Também falará no evento o padre Ricardo Hoepers, que apresentará a visão teológica do assunto. Ele diz que buscará fazer “a costura entre aquilo que a ciência diz, as possibilidades dessa experiência, com a perspectiva espiritual de vida após a morte”. Segundo ele, “essas experiências mostram o lado humano da nossa consciência e revelam que, nos momentos de limite, nossa consciência tende a estar mais aprimorada, aberta a refletir sobre o destino da nossa própria vida”. O religioso defende que o fenômeno não é nenhuma novidade na perspectiva cristã e cita os episódios de ressurreição narrados na Bíblia como exemplos de pessoas que estiveram “do outro lado” e voltaram.
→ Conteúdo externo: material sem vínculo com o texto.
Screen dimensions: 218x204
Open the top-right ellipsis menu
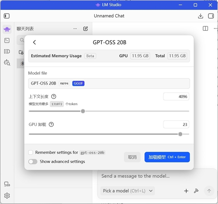coord(215,28)
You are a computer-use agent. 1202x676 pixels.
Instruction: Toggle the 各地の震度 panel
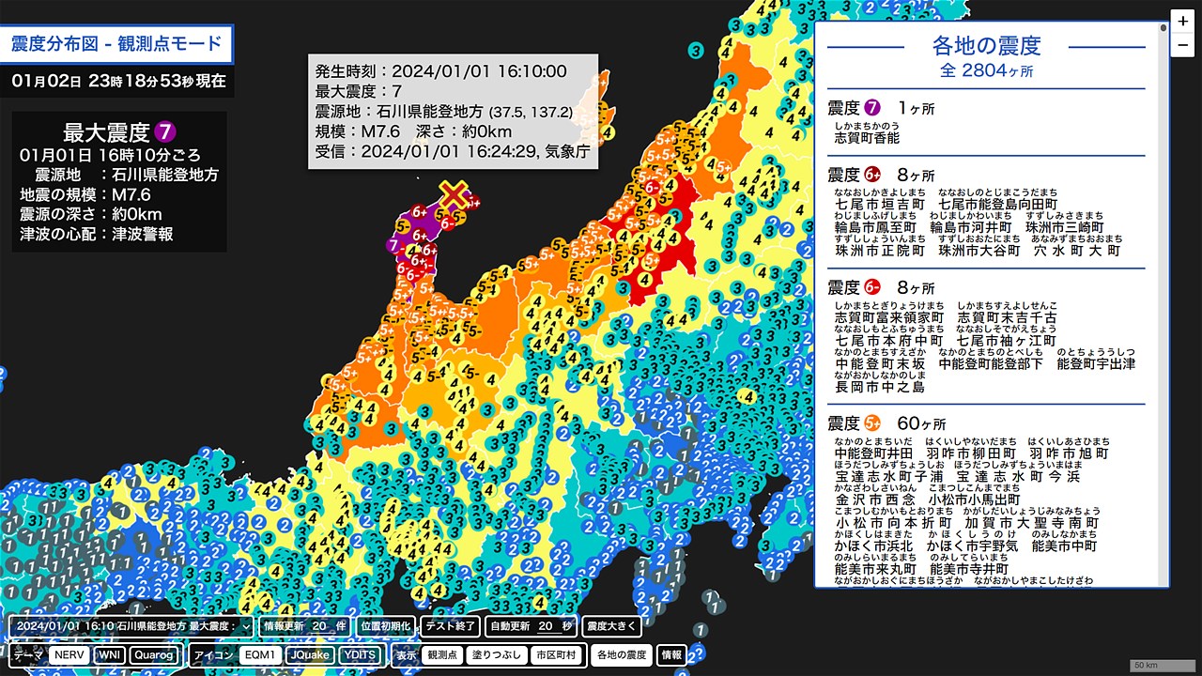622,654
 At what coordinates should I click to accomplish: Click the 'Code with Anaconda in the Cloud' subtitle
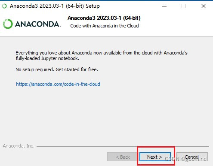click(x=105, y=26)
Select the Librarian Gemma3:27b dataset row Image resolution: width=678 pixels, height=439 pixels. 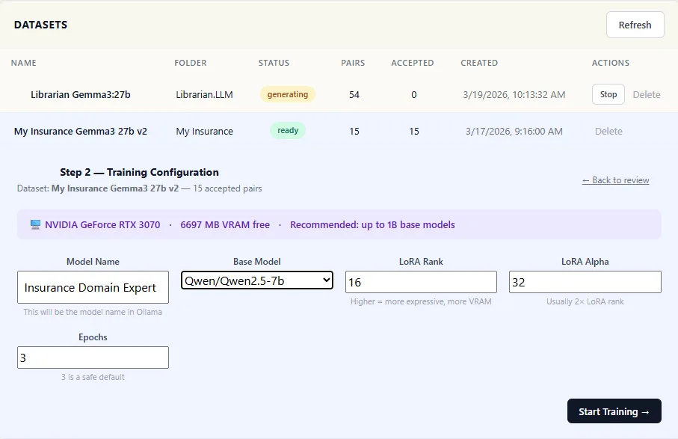coord(81,94)
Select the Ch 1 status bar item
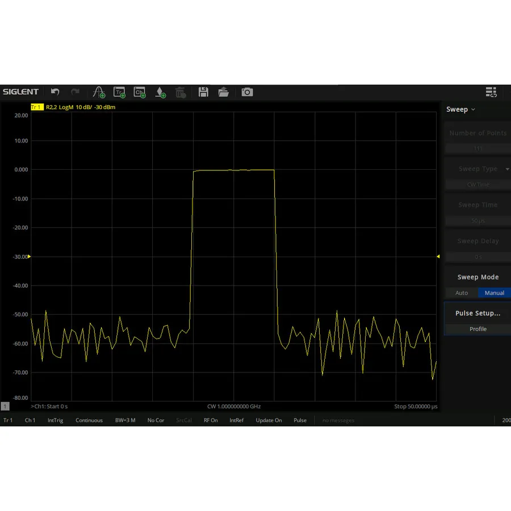Screen dimensions: 511x511 click(30, 420)
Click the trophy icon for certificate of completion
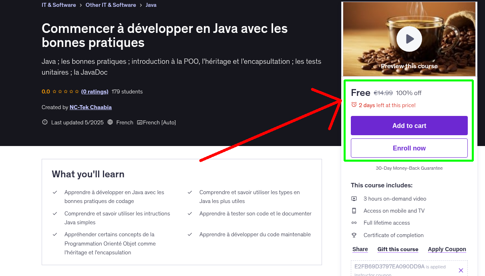This screenshot has width=485, height=276. click(x=354, y=235)
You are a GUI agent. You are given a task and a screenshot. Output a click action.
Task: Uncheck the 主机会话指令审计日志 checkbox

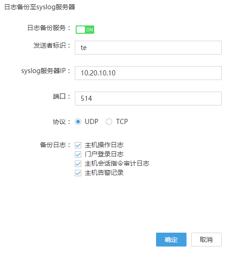pos(78,164)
As múltiplas perspectivas que serão apresentadas no debate certamente ajudarão o público a formar uma visão mais aprofundada sobre tema tão instigante que toca a todos de perto.
“De repente, a escuridão. E eis que surge um longo túnel, com uma luz ao seu final, como que chamando para um local de paz e bem-estar. Seres o acompanham, lado a lado, e tudo é tranquilidade. Mas há algo errado nisso. Ainda não é o momento, há mais coisas para se fazer antes de chegar ao fim do túnel! E num borrão, a cena divina é deixada para trás. Lá está você, olhando do teto, para a equipe médica tentando fazer seu coração voltar a bater. Com um forte tranco ele volta, bem como você ao seu corpo.”
(Fernanda Falcão e Nelson de Barros em resenha da obra “O que acontece quando morremos”, de Sam Parnia – Revista Ciência & Saúde Coletiva.)